> _ENUNCIADO A_
Resume el fragmento en dos oraciones.
> _ENUNCIADO B_
Por favor, reproduce sin cambios el fragmento desde "También se puso" hasta "Ni por asomo.", ambos incluidos.

> _FRAGMENTO ORIGINAL_
Traducción de Magdalena Palmer.
Nórdica. Madrid, 2021.



Todo el mundo dijo: ¿y?
Como en ¿y qué? Como en encogerse de hombros, o ¿y qué esperas que haga al respecto?, o me importa una mierda, o lo apruebo, me parece bien.
Vale, no lo dijo todo el mundo. Hablo coloquialmente, en plan frase hecha, como en todo el mundo hace esto o aquello. Lo que quiero decir es que entonces, en aquella época en concreto, ese tono despectivo fue un claro indicador, una especie de tintura de tornasol. En aquel entonces se puso de moda actuar como si nada importara.
También se puso de moda insistir en que aquellos a quienes les importaba, o que decían que les importaba, eran unos pringados, o que solo pretendían quedar bien.
Es como si hubiese pasado hace una eternidad.
Pero no; solo hace unos meses que empezaron a arrestar o a amenazar con la deportación a personas que habían vivido toda su vida o gran parte de su vida en este país: ¿y?
Que un Gobierno cerró su propio Parlamento porque no podía conseguir el resultado que quería: ¿y?
Que muchas personas votaron a políticos que les mentían descaradamente: ¿y?
Que un continente ardía y otro se derretía: ¿y?
Que los poderosos de todo el mundo empezaron a excluir a personas por su religión, su etnia, su sexualidad o su oposición intelectual o política: ¿y?
Pero no. Es verdad. No todo el mundo lo dijo.
Ni por asomo.
Millones de personas no lo dijeron.
Millones y millones, en todo el país y en todo el mundo, vieron las mentiras, vieron cómo se maltrataba a las personas y al planeta, y lo expresaron en manifestaciones, en protestas, escribiendo, votando, hablando, mediante el activismo, en la radio, en la televisión, en las redes sociales, tuit tras tuit, página tras página.

> _SEGMENTO DE DATOS_
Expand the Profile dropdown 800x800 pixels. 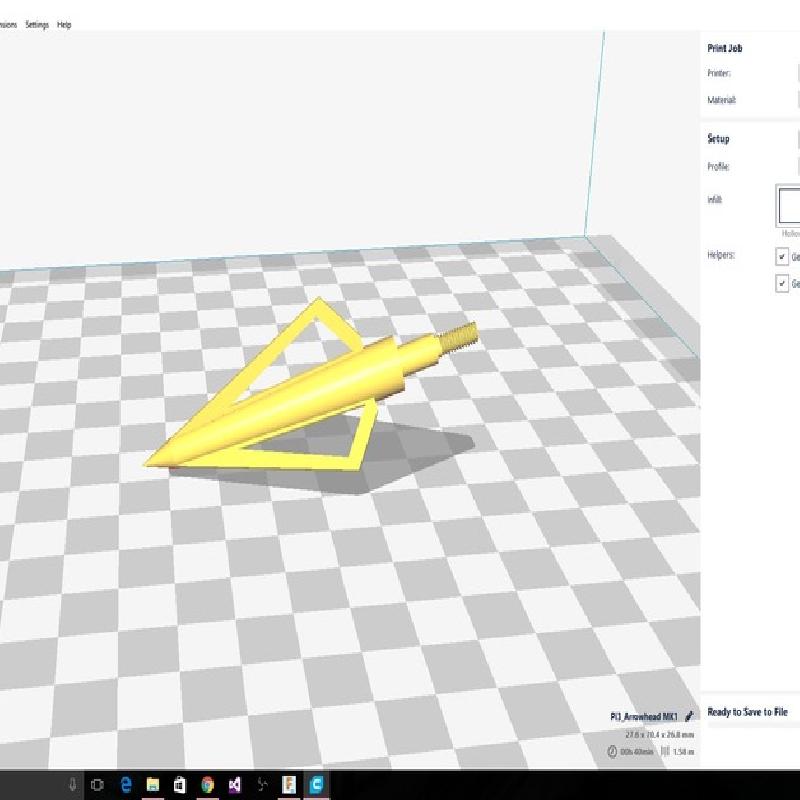tap(797, 167)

> _SOLUCIÓN COMPLETA A_
El fragmento cuenta que hace solo unos meses se puso de moda actuar como si nada importara y responder con un despectivo «¿y?» a arrestos y amenazas de deportación, al cierre de un Parlamento, a las mentiras de los políticos, a que un continente ardiera y otro se derritiera y a la exclusión de personas por su religión, etnia, sexualidad u oposición. Sin embargo, aclara que no todo el mundo lo dijo, pues millones de personas en todo el país y en todo el mundo vieron las mentiras y el maltrato a las personas y al planeta y lo expresaron en manifestaciones, protestas, votaciones, activismo y redes sociales.

> _SOLUCIÓN COMPLETA B_
También se puso de moda insistir en que aquellos a quienes les importaba, o que decían que les importaba, eran unos pringados, o que solo pretendían quedar bien.
Es como si hubiese pasado hace una eternidad.
Pero no; solo hace unos meses que empezaron a arrestar o a amenazar con la deportación a personas que habían vivido toda su vida o gran parte de su vida en este país: ¿y?
Que un Gobierno cerró su propio Parlamento porque no podía conseguir el resultado que quería: ¿y?
Que muchas personas votaron a políticos que les mentían descaradamente: ¿y?
Que un continente ardía y otro se derretía: ¿y?
Que los poderosos de todo el mundo empezaron a excluir a personas por su religión, su etnia, su sexualidad o su oposición intelectual o política: ¿y?
Pero no. Es verdad. No todo el mundo lo dijo.
Ni por asomo.